Collected data entries:
################

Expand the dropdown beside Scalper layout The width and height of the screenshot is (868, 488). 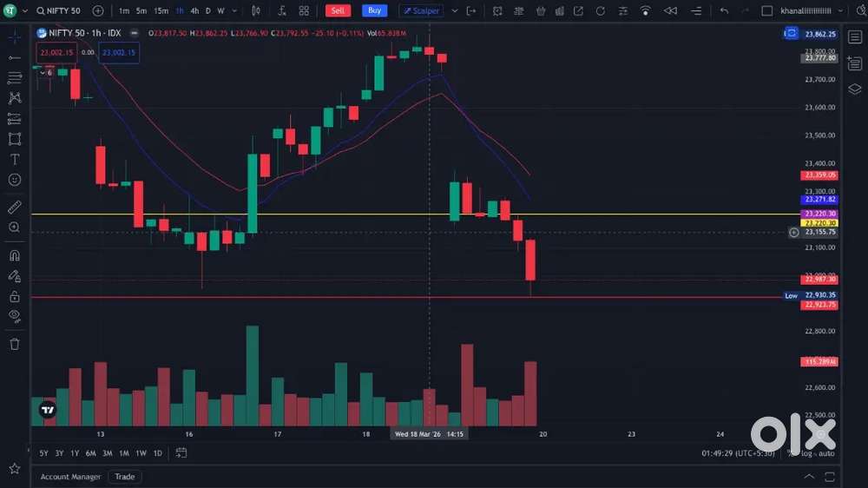[x=455, y=10]
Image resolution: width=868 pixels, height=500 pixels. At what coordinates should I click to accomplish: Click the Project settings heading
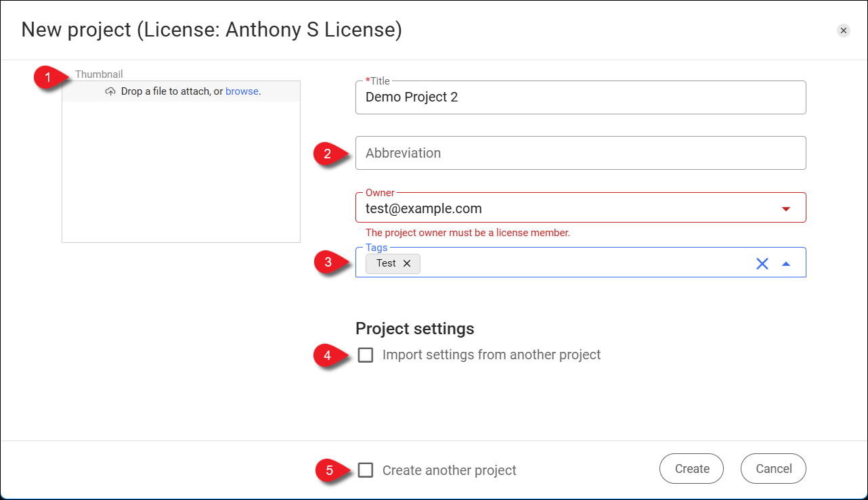point(414,328)

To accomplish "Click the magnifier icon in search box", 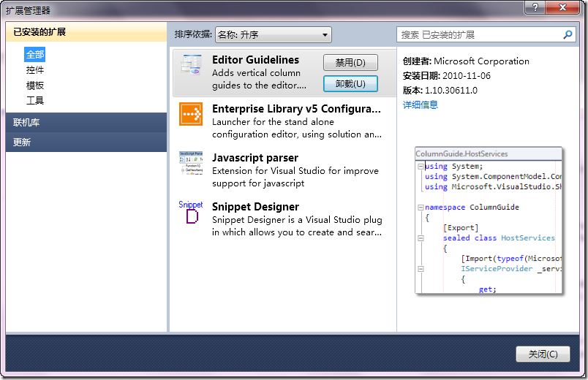I will coord(568,34).
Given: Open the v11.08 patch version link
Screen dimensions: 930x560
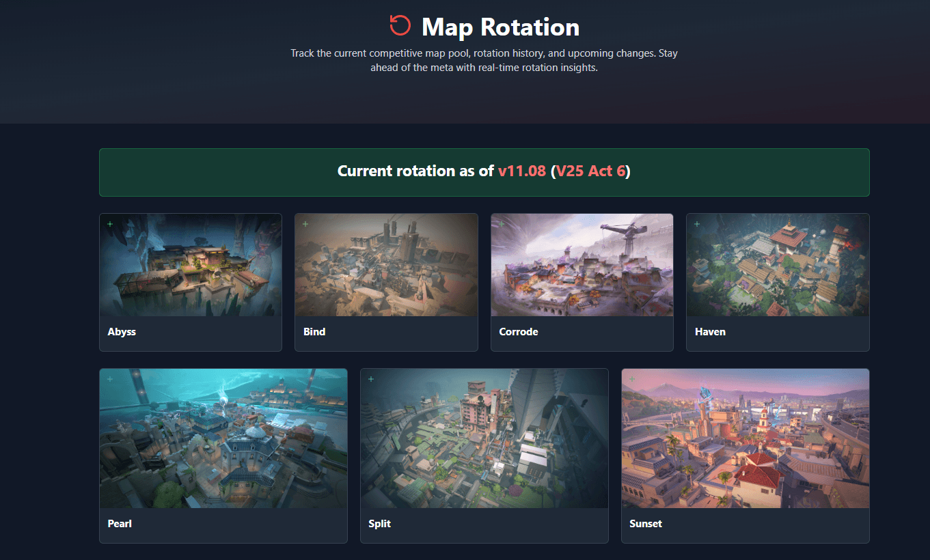Looking at the screenshot, I should pyautogui.click(x=521, y=171).
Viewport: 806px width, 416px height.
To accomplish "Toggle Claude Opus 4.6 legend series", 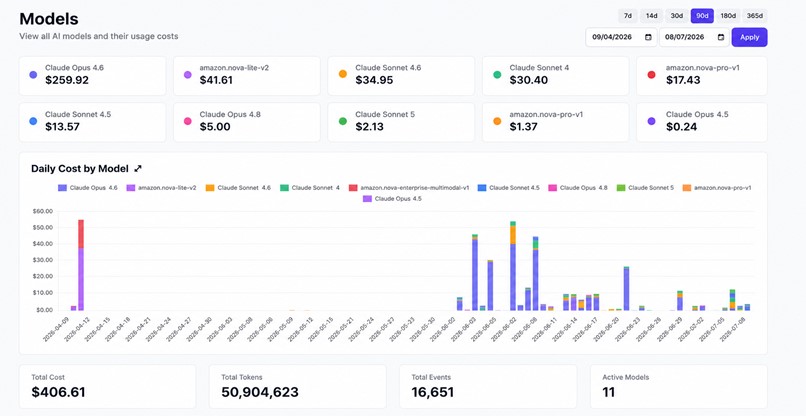I will point(88,188).
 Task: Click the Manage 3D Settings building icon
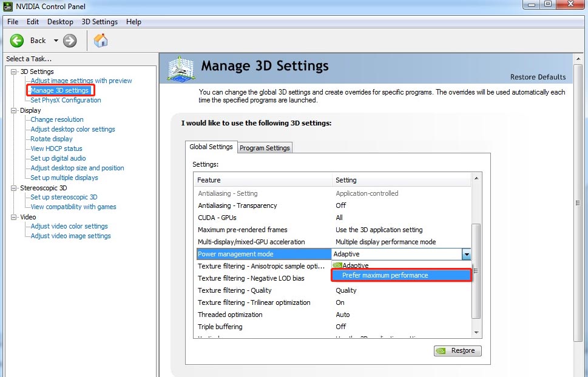click(x=180, y=68)
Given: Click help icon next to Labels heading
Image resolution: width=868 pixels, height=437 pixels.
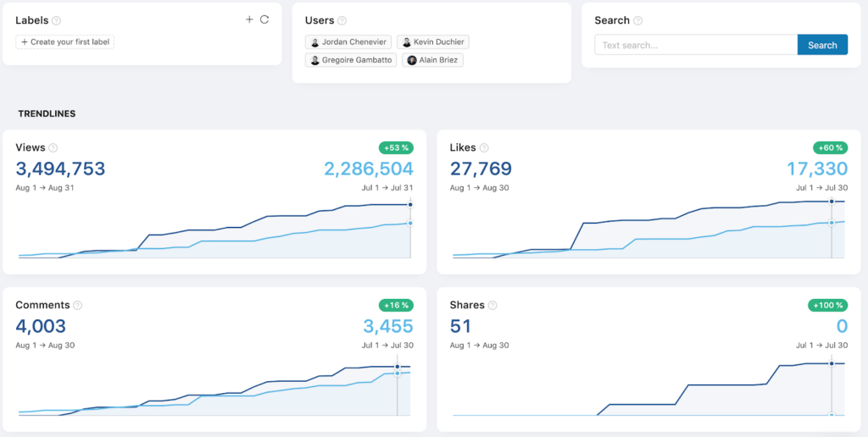Looking at the screenshot, I should (57, 21).
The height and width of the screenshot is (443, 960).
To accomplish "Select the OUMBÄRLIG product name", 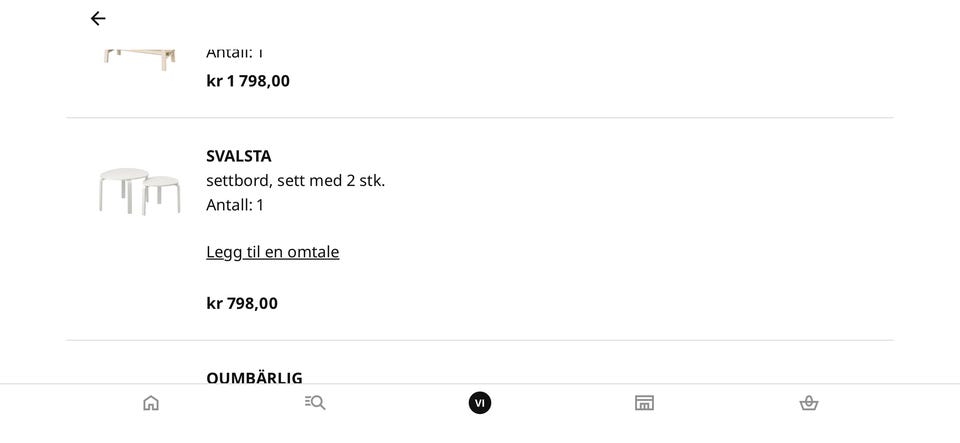I will [x=254, y=378].
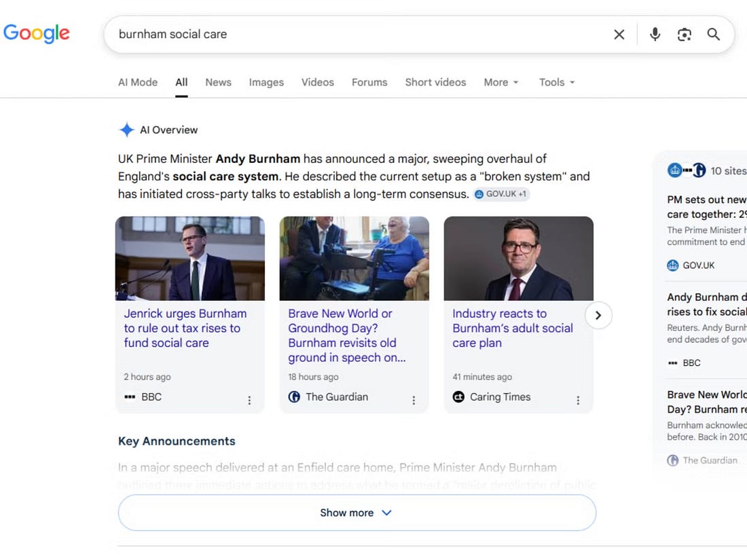This screenshot has height=560, width=747.
Task: Switch to the News tab
Action: point(218,82)
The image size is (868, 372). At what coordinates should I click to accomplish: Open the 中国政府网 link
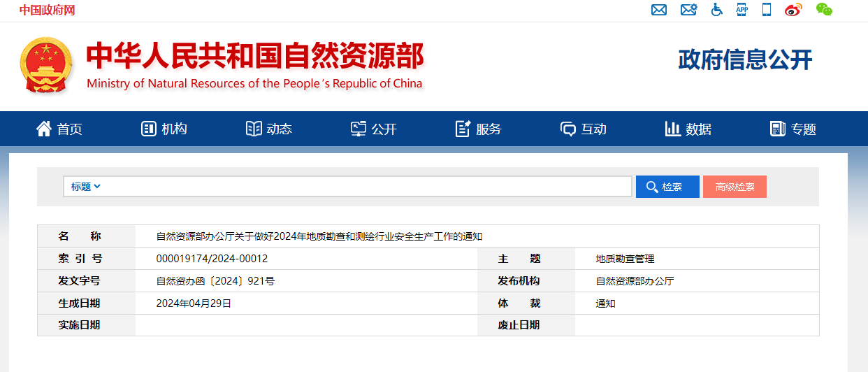click(x=47, y=10)
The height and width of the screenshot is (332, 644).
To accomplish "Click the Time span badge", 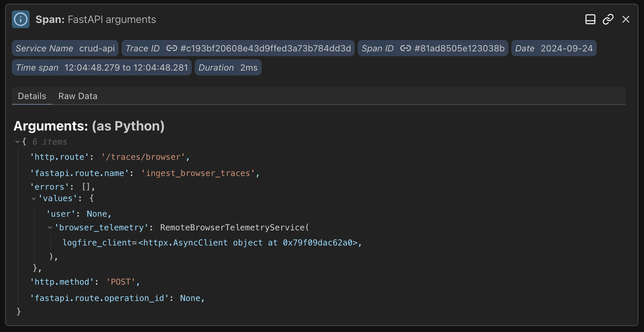I will (102, 68).
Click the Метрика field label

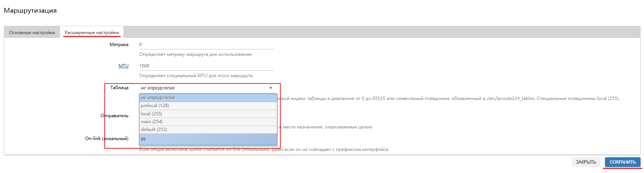click(x=119, y=45)
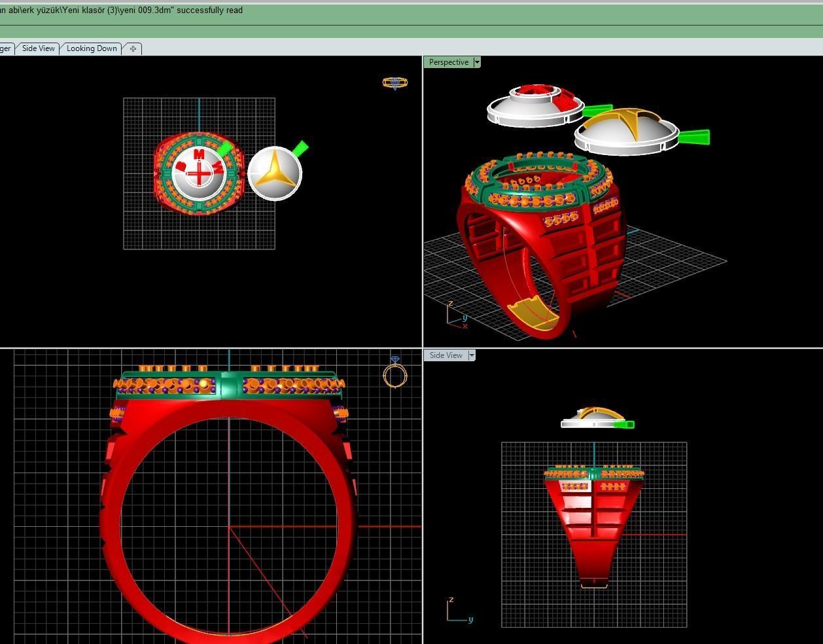Click the Y axis indicator in the side viewport

click(x=470, y=619)
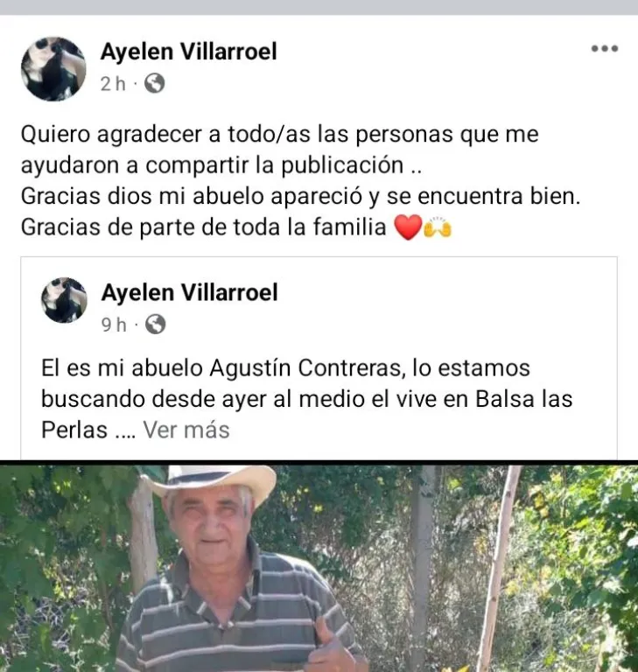This screenshot has width=638, height=672.
Task: Click the 9 h timestamp
Action: click(114, 325)
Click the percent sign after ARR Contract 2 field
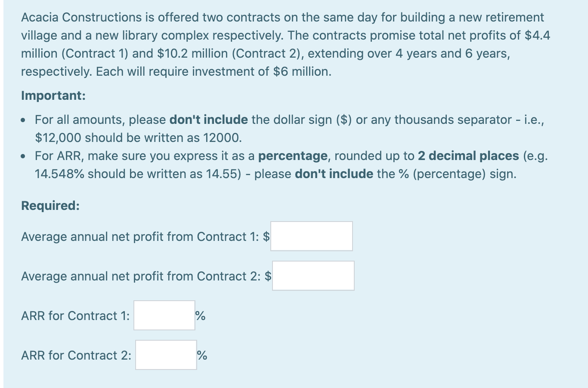The height and width of the screenshot is (388, 588). [x=201, y=355]
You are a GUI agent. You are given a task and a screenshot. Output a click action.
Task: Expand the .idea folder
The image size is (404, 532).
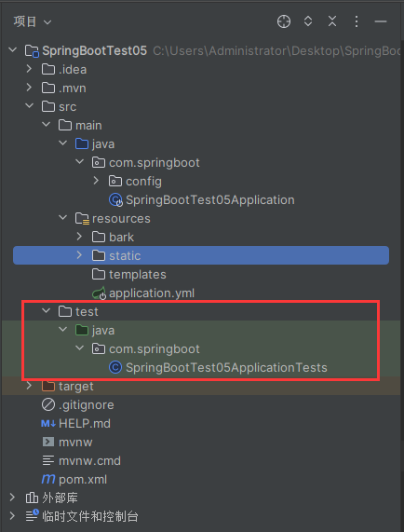tap(29, 69)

################

### YOUR OBJECTIVE:
Only one thing is required: an exact printout of the lines from the line containing "Task: Expand the .idea folder" through the last line of the records, pictures excluded.

### RESULT:
Task: Expand the .idea folder
The image size is (404, 532).
tap(29, 69)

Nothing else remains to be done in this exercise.